I'm not against electric cars, it's just that I understand they have huge limitations and the creation of the power to recharge their batteries also has its own immense problems. It always amuses me that people say, "Oh, we'll just recharge the cars at night, during low-demand periods when the power is cheap." Excuse me? The meter reader comes to my house once a month and reads the bottom line on the meter. There's no discount for the TV I watch after 10, and if you think there will be a discount for charging an electric car at night, I have a big bridge in New York that I can sell you cheap...

Perhaps the ultimate answer is that we shouldn't try to develop cars that go 200 miles, we should stop going 200 miles at the drop of a hat.

Stephan: No idea where you live, but in much of the country power pricing IS variable depending on time of day. And last week I interviewed a couple of PG&E people at length on this topic--if they're willing to say on the record that they are planning pricing incentives, I think it's a pretty good bet it'll happen.

Your point about battery tech being mature applies to lead-acid chemistries, which are now 100+ years old. Several NEW chemistries have emerged in the last 20 years (NiCad, nickel-metal-hydride, lithium-ion) that simply have greater energy densities as a byproduct of their chemical bonds.

The batteries to permit cars 40 miles of all-electric range ARE now in early production. General Motors has staked a lot of public prestige on introduction of a plug-in hybrid version of its Vue Two-Mode Hybrid, probably for the 2011 model year.

Moreoever, it's building "E-Flex" architecture into its next global small-car platform to permit a variety of motive power & energy storage means depending on market, fuel and geographic preference.

This is now fairly off-topic, but feel free to contact me if you want more info. Peter Frank can put you in touch ....

"Perhaps the ultimate answer is that we shouldn't try to develop cars that go 200 miles, we should stop going 200 miles at the drop of a hat."

I drive to work because there's no efficient public transportation in the United States unless you live in NYC or DC. And even then it pales in comparison to London's public transporation system.

Perhaps if I lived in the UK or Europe I wouldn't have to drive 200 miles at the drop of a hat, but that's probably what I drive in a usual week just to work and back. I wish it wasn't so, but it is. I wish that there was light rail, I'd take it in a heartbeat, but there isn't. From what I've seen, the majority of Americans live in places where public transporatation is an impossibility and unless they come up with some way to work from home, they *have* to drive a car to get where they're going.

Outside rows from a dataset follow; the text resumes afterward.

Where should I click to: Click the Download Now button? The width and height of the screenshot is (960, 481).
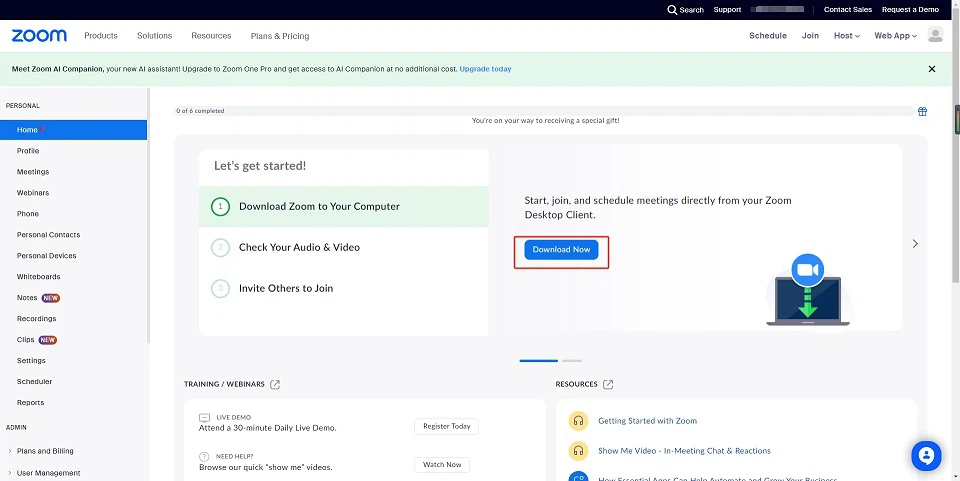pyautogui.click(x=561, y=250)
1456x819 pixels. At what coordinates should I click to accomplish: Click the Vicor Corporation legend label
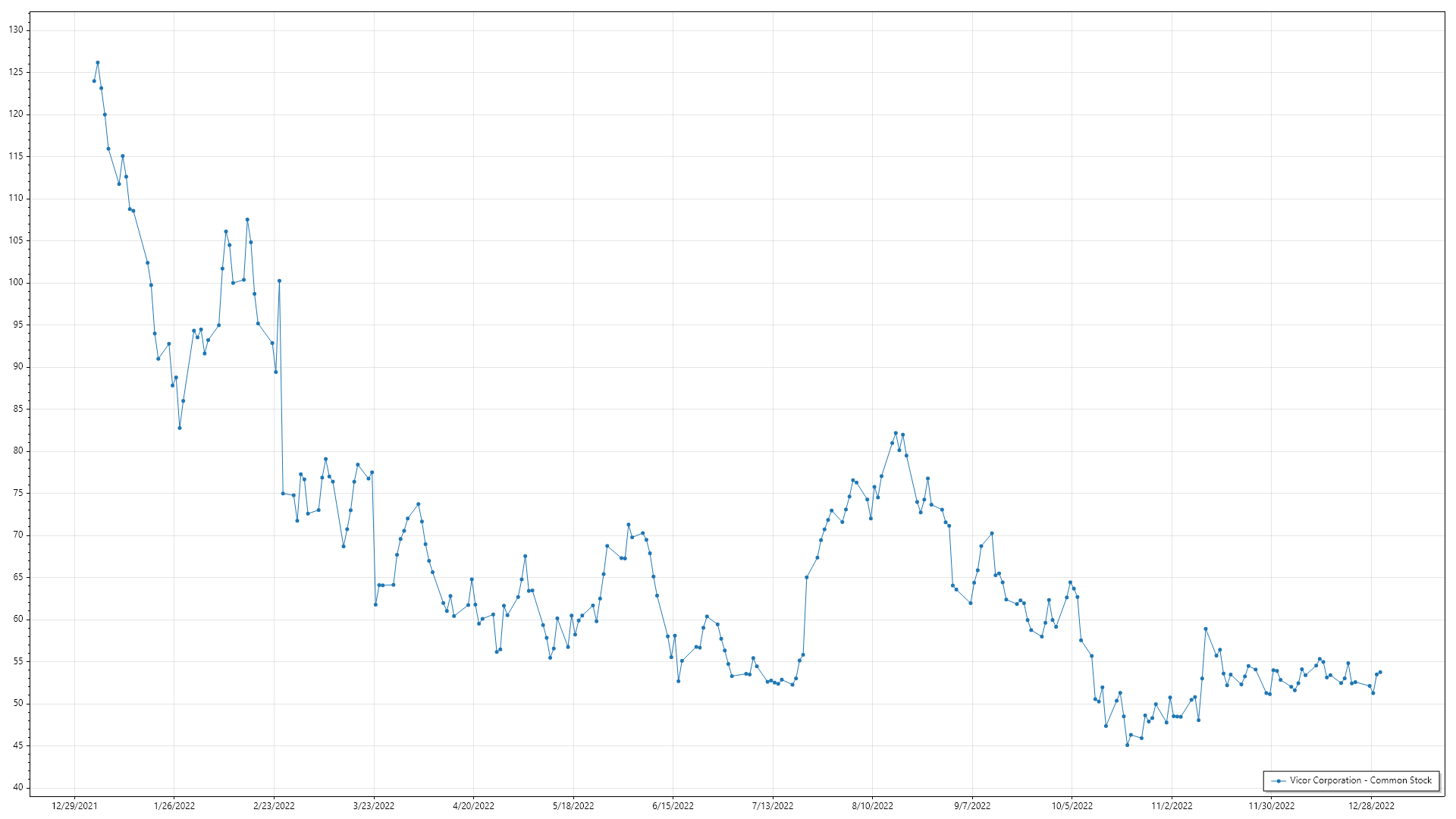point(1360,780)
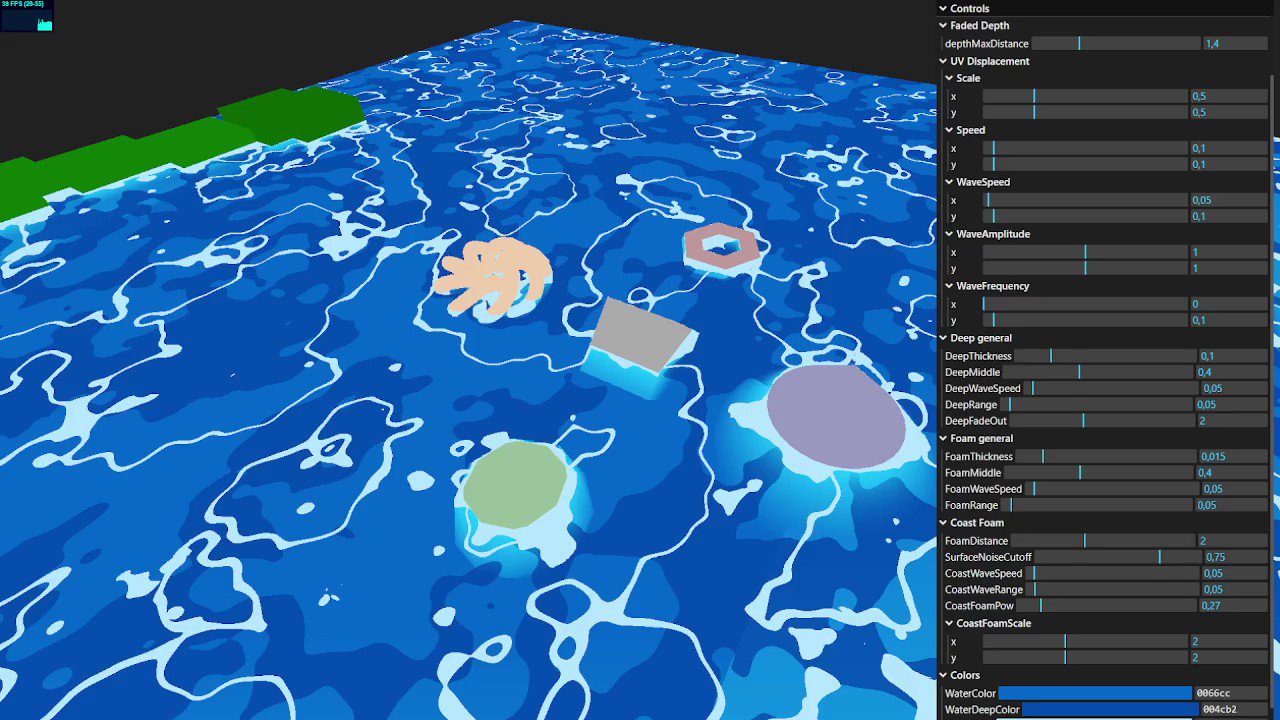Collapse the Scale subsection arrow
Viewport: 1280px width, 720px height.
[948, 78]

My point was, why can't we come up with something else? Why all the naysayers? Why is there this insistance that we be tied to gasoline, that anything else, any other alternative is just simply impossible to achieve. If humanity had had such a mindset throughout history, we'd still be living in thatched huts huddled around campfires.

There's all kinds of "free" energy we could exploit, solar, magnetic, etc. if only someone would bother funding research into using it for practical purposes.